Employers have been increasingly willing to engage with employees—and now unions—in a battle that pits the right to smoke versus the health and financial costs of doing so. A number of employers have already made smoking, on or off the job, an offense that could lead to termination.
Whirlpool Corp. in Evansville, Indiana, recently suspended 39 workers who lied about their smoking habits on health insurance forms to avoid paying more on their health care premiums. Johnson & Johnson faced grumbling employees when the company outlawed smoking on its property more than a year and a half before Caterpillar.
While labor unions are fighting Caterpillar’s anti-smoking policy, the heavy-machine manufacturer may have state law on its side. Caterpillar’s new policy comes six months after Illinois enacted a law that bans smoking in the workplace. The law makes it illegal to smoke inside buildings and within 15 feet of office entrances, exits and ventilation ducts.
Union officials say Caterpillar’s ban goes further than state law. The company has prohibited smoking anywhere on its property regardless of how close a person is to a building. Such a policy change must first be agreed to through collective bargaining, a lawyer representing the UAW says.

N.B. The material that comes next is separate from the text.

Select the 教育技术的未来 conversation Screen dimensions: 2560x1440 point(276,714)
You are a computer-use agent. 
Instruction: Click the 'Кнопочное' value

“There’s a legal obligation that the union is seeking to uphold and vindicate,” says Stanley Eisenstein of Chicago-based firm Katz, Friedman, Eagle, Eisenstein, Johnson & Bareck.
Caterpillar spokeswoman Rachel Potts would not comment on the charges except to say the company “is committed to creating and maintaining the safest and healthiest work environment.”
Eisenstein says the union filed a second charge June 2 after at least one union worker was suspended indefinitely for violating the company’s no-smoking policy. Eisenstein says the union believes its workers are being unfairly targeted for violating the smoking ban.
Will Vance, an official with the National Labor Relations Board in Peoria, says the agency will determine whether the company implemented the smoking ban to comply with state law or if it constituted a change in work conditions without consulting the union. He expects the board to respond to the charges by the end of June.